G20: The Use of the “Useless”
The 13th Group of 20 (G20) summit was held in Buenos Aires, capital of Argentina, from November 30 to December 1, 2018. At present, populism and protectionism are on the rise globally, President Donald Trump has continued withdrawing the U.S. from a series of international organizations and agreements, and doubts are mounting on the value of multilateralism and global governance. In this context, despite being a dialogue platform for leaders of the world’s major economies, which together contribute 85 percent of the global GDP, 75 percent of international trade, 80 percent of world investment and 66 percent of global population, the G20 is still seen by some as an eye-catching but otherwise a useless “talking shop.” Therefore, it is understandable that people pay greater attention to bilateral meetings and temporary discussions on the sidelines than the main event.
So, is the G20 useful or not? Looking back at the past decade since the 2008 global financial crisis, people have reached wide consensus on the remarkable achievements of the G20 in uniting emerging and developed economies to address global crises together, enhancing global banking regulation, and combating tax evasion. Today, the G20 has become less sought-after than before. Perhaps this is just because the world isn’t facing a global crisis as it did ten years ago.

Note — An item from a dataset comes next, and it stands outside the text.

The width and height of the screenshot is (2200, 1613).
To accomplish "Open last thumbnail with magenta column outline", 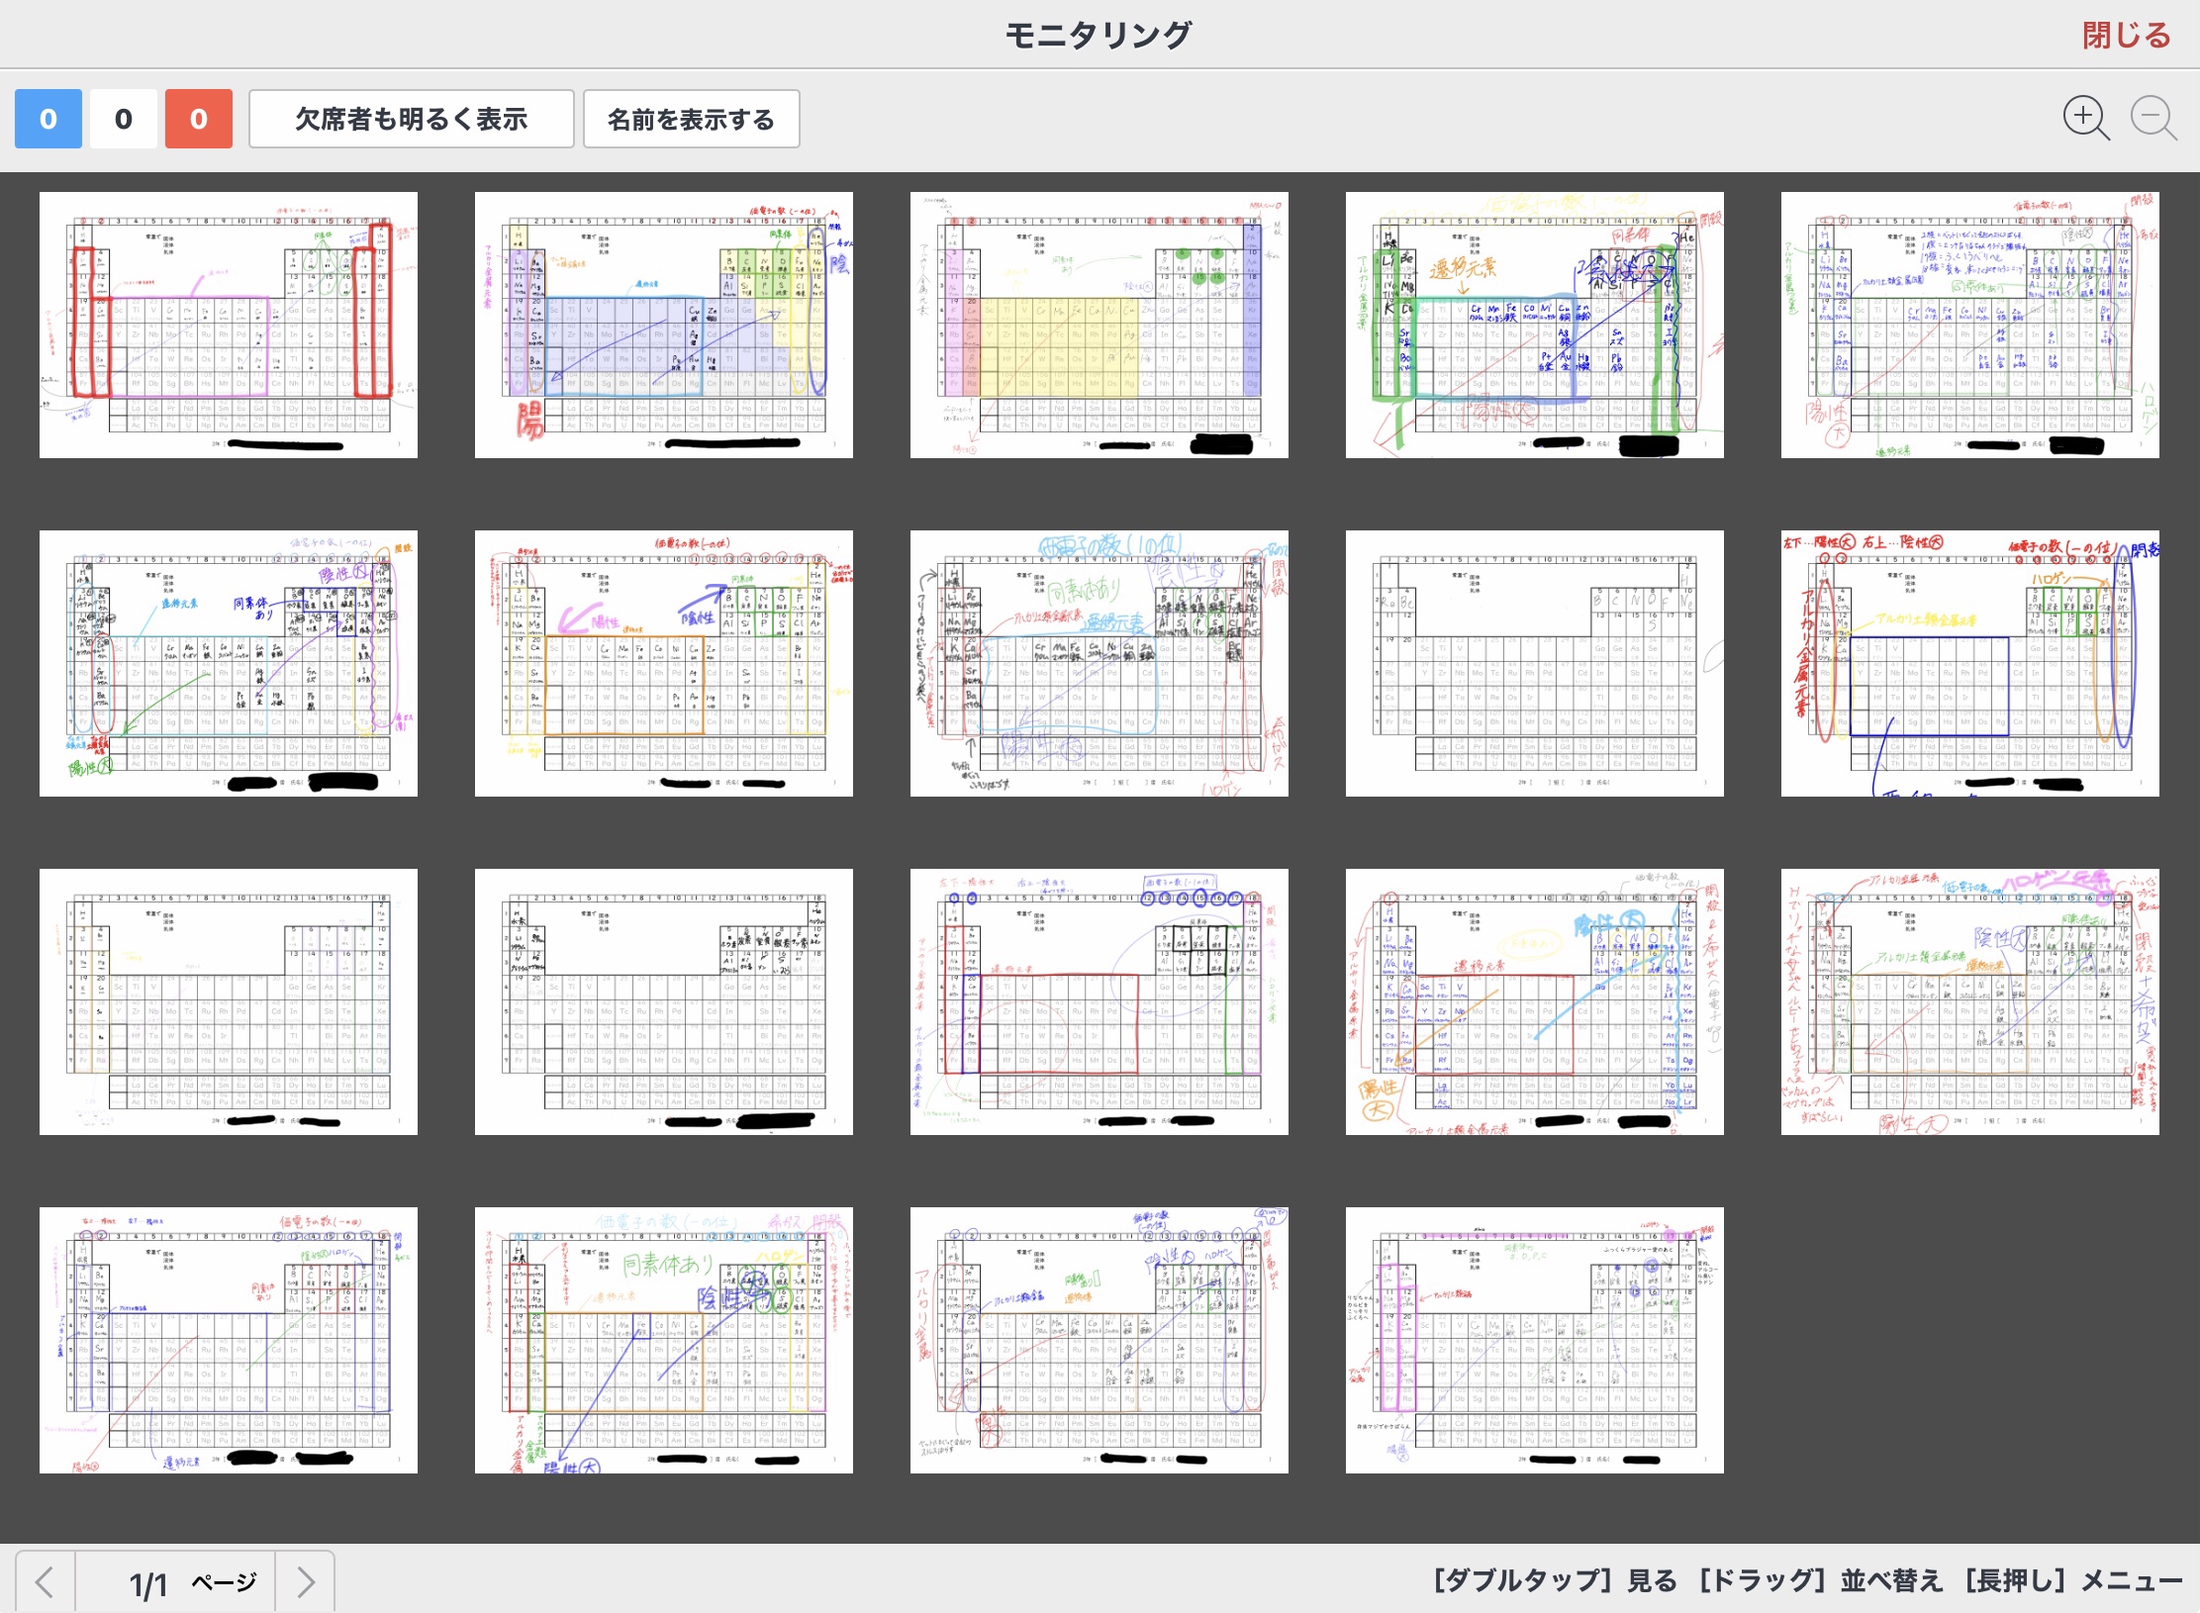I will pyautogui.click(x=1534, y=1340).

The International Monetary Fund (IMF) predicted that the world economy will grow by 3.7 percent in 2018 and 2019, a record high since the 2008 global financial crisis. However, at the same time, global debt also hits a new record. This year, Argentina, the host country of the G20 summit, fell into economic turmoil and is receiving emergency bailout loans from the IMF. Trade conflicts are becoming worse and worse around the world. All of these pose major threats to the future development of the world economy.

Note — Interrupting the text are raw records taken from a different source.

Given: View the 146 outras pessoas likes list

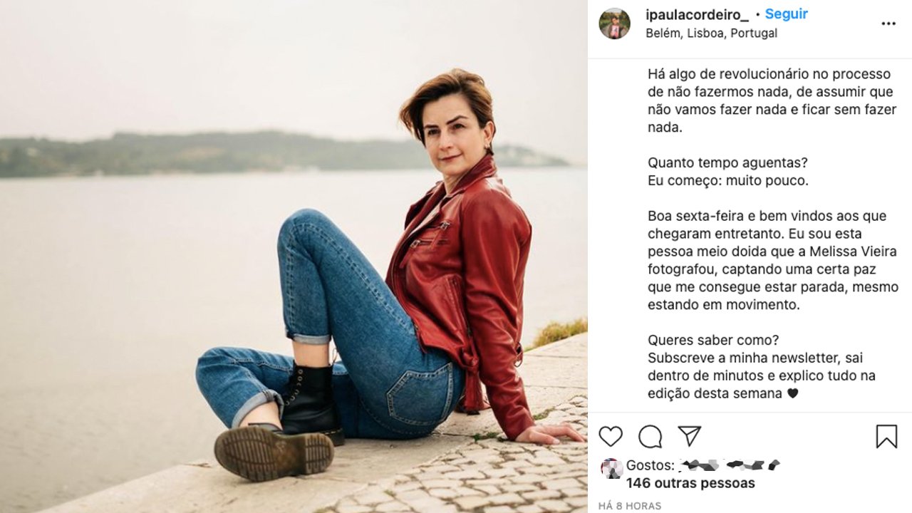Looking at the screenshot, I should 690,483.
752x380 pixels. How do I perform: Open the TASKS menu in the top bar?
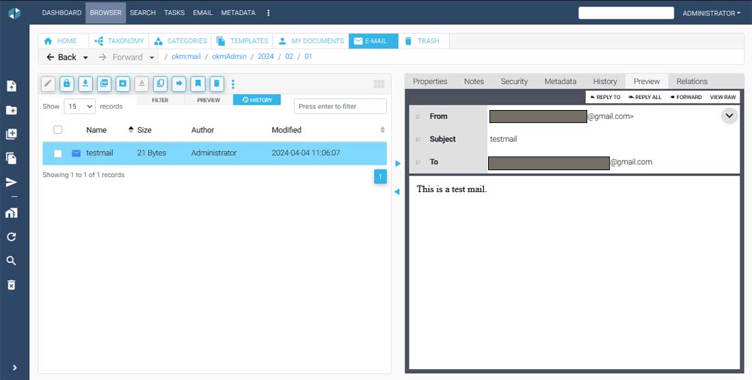(174, 13)
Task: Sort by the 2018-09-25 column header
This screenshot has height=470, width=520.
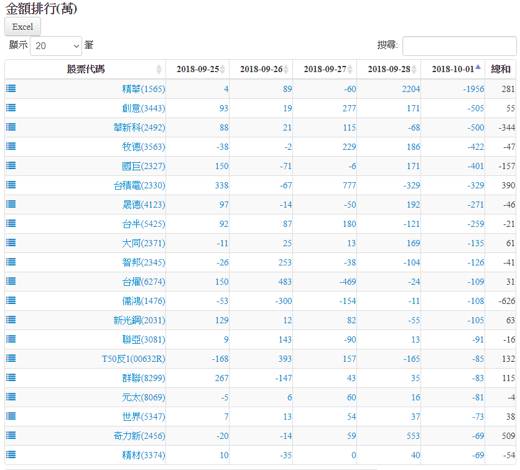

In the coming years, perhaps coping with crises will remain the major function of the G20, but this shouldn’t be its only job. Many argue that the group is becoming “useless” because its agenda has been over-expanded, resulting in low efficiency. In the long run, however, this will become a reason that the G20 will definitely play an important role in international affairs.
Against the backdrop of anti-globalization threatening long-term sustainable development of the global economy, it isn’t enough for advocates of multilateralism to only make vows. It requires the G20 to play its unique role as the center of the global governance network. While uniting and mobilizing forces supporting multilateralism across the world, it needs to be more open and inclusive, provide more direct and effective channels for vulnerable groups to express their interest demands, and facilitate the reconciliation between globalization and anti-globalization, so as to achieve the widest consensus on fairer and more sustainable global development. This is a fundamental connotation of the concept of “global governance” that took shape at the end of the 20th century.
In this sense, behind the expansion of the G20 agenda is a higher-level need. That is, the G20 is supposed to provide an open, flexible platform for various values and interest appeals such as innovation, growth, efficiency, fairness, green development and inclusiveness to reach important consensus while mitigating the damage from unilateralism and extremism.
It requires long-term, painstaking efforts to achieve this goal, but no other mechanisms can provide the facilitation as much as the G20. First, this is because of the G20’s wide representation. Nowadays, the G7, a bloc representing the interests of developed economies, has become a secondary group equivalent to BRICS (Brazil, Russia, India, China and South Africa) and MIKTA (Mexico, Indonesia, the Republic of Korea, Turkey, and Australia) under the framework of the G20. Second, this is because of the G20’s multilevel institutionalization. Today, the G20 has developed into a trans-governmental, multi-layered international exchange mechanism, backed by strong intellectual support from a variety of international organizations including the Organization for Economic Cooperation and Development (OECD), the IMF, the World Bank, the World Trade Organization (WTO), the International Labour Organization (ILO) and the International Energy Agency (IEA). Third, this is because of the G20’s openness. More than just a dialogue platform for governments of its 20 members, the G20 has formed a wide array of communication mechanisms targeting non-member states and other regional organizations as well as different social groups like businesspeople, think tanks, non-governmental organizations, youth and women.
Currently, the G20 hasn’t been and shouldn’t be “hijacked” by trade wars. Rather, people need to look into its role with greater patience and from a long-term perspective. In the tide of the new round of technological revolution, the digital economy became a highlight at this year’s G20 summit. Participants discussed the opportunities and challenges brought by technological innovation and automation. This is conducive to shaping a medium and long-term agenda for the inclusive, sustainable development of the world economy.
In a time when the global economic landscape is undergoing profound changes, what kind of multilateralism and global governance does the world need? China will work together with all other countries to gradually turn their common vision into reality through candid communication and pragmatic cooperation.
The author is an associate research fellow with Shanghai Institutes for International Studies.